▶
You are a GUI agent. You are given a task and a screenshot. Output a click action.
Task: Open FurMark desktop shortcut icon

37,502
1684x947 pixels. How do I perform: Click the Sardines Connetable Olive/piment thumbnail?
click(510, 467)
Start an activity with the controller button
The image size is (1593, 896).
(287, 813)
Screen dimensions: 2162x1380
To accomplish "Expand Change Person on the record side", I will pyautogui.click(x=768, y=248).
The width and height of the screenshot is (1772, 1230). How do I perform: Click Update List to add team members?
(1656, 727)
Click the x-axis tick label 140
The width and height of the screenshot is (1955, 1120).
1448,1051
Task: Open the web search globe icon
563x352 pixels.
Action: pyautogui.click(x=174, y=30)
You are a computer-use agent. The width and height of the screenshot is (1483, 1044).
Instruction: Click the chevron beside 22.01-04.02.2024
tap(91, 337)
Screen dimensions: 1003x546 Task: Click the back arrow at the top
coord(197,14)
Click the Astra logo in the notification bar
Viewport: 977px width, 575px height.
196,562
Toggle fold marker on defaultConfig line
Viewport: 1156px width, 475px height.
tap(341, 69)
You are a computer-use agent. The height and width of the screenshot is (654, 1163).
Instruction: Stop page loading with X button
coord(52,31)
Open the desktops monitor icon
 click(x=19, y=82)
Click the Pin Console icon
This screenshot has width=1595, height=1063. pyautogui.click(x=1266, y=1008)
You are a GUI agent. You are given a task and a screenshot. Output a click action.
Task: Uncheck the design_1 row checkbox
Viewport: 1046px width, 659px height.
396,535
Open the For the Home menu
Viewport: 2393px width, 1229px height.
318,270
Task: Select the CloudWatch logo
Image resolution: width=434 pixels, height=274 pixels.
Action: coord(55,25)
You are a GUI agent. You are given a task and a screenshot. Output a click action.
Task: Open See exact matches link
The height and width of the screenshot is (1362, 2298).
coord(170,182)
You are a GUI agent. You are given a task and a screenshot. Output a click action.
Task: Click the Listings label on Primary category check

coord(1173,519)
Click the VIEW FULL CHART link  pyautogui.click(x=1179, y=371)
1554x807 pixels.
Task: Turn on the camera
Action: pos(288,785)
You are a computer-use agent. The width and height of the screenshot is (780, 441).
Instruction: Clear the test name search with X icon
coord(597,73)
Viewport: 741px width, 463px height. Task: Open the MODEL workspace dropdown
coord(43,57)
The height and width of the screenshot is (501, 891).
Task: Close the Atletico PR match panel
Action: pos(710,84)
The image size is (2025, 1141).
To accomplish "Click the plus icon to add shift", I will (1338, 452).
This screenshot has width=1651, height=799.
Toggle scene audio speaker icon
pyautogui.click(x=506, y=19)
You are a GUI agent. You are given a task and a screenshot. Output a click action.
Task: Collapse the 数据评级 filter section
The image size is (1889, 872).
◀
Your reply must consist solely of the number of lines in the listing above that include the word "computer".

▸ Exercise result:
3